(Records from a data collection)
◆ ◆ ◆ ◆ ◆ ◆ ◆

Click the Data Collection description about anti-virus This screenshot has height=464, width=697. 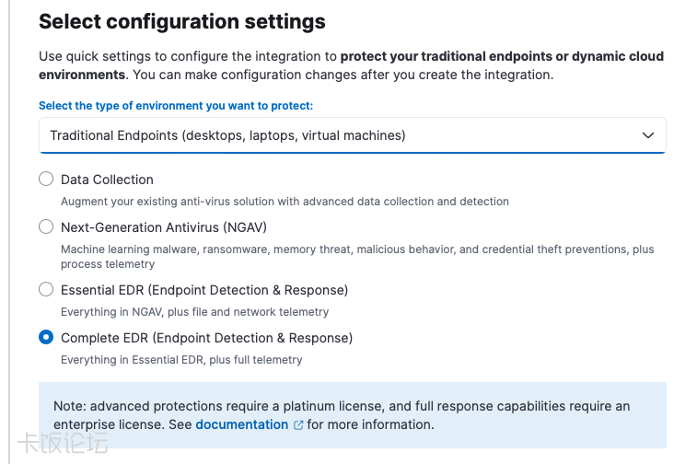click(x=284, y=201)
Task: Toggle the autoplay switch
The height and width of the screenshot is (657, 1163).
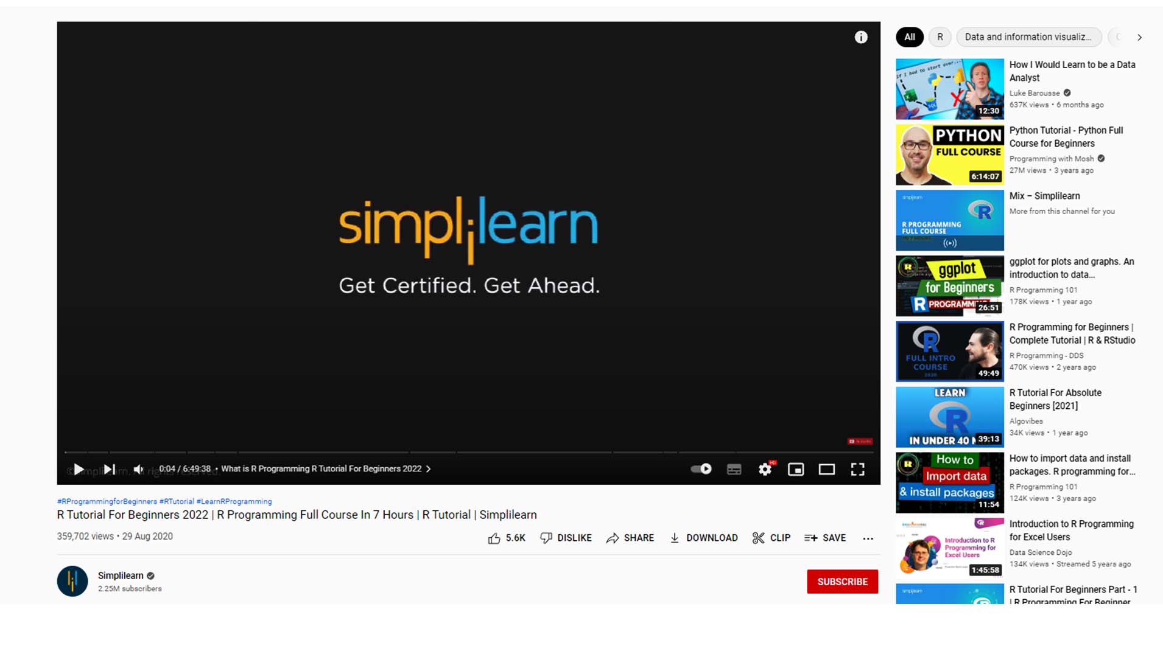Action: tap(701, 469)
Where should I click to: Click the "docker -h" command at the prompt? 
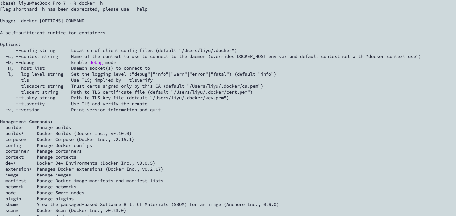(x=91, y=3)
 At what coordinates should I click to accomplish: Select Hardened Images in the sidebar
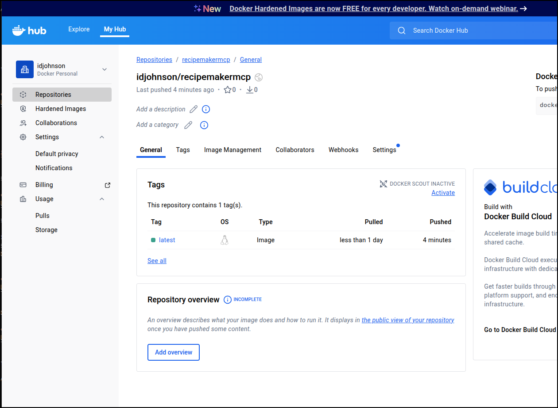click(61, 109)
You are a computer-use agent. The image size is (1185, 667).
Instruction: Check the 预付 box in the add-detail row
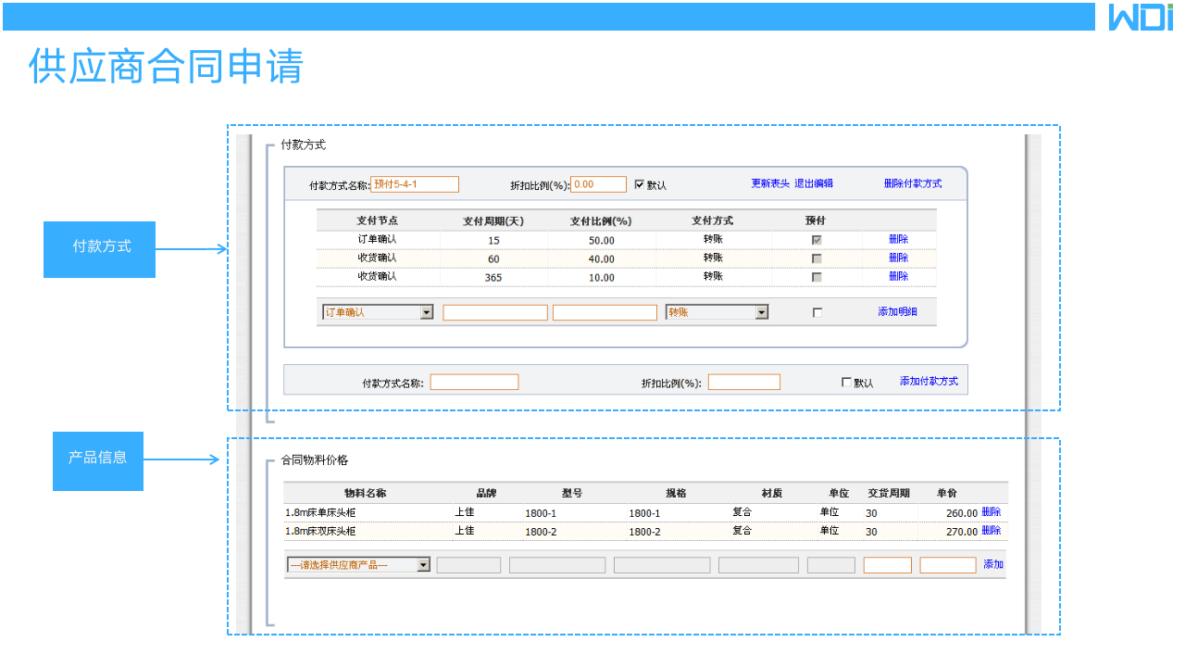pyautogui.click(x=817, y=312)
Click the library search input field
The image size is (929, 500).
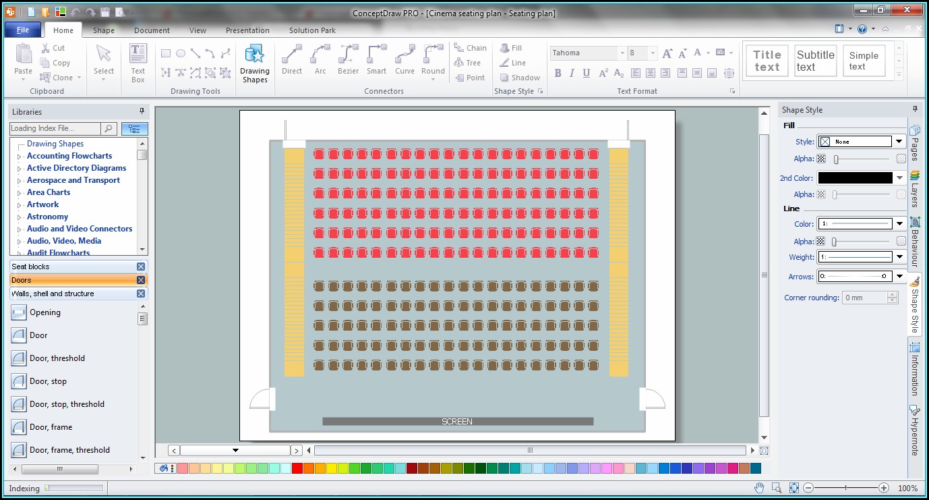pos(55,128)
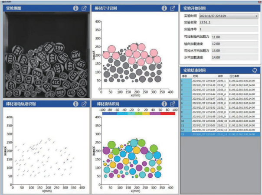Click the rotation color scale bar

tap(136, 115)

◆ ◆ ◆ ◆ ◆ ◆ ◆

Problem to solve
Set down nothing but the lines from the one containing "The height and" to the final line above, both included, with every picture left out.

Worked solution
The height and width of the screenshot is (657, 1163).
Action: tap(701, 469)
Where should I click to: Click the "docker -h" command at the prompt? 
(x=91, y=3)
 At what coordinates should I click to accomplish: Select Hardened Images in the sidebar
click(61, 109)
You are a computer-use agent. The image size is (1185, 667).
Instruction: Check the 预付 box in the add-detail row
pyautogui.click(x=817, y=312)
Click the library search input field
The image size is (929, 500).
pos(55,128)
Click the rotation color scale bar

tap(136, 115)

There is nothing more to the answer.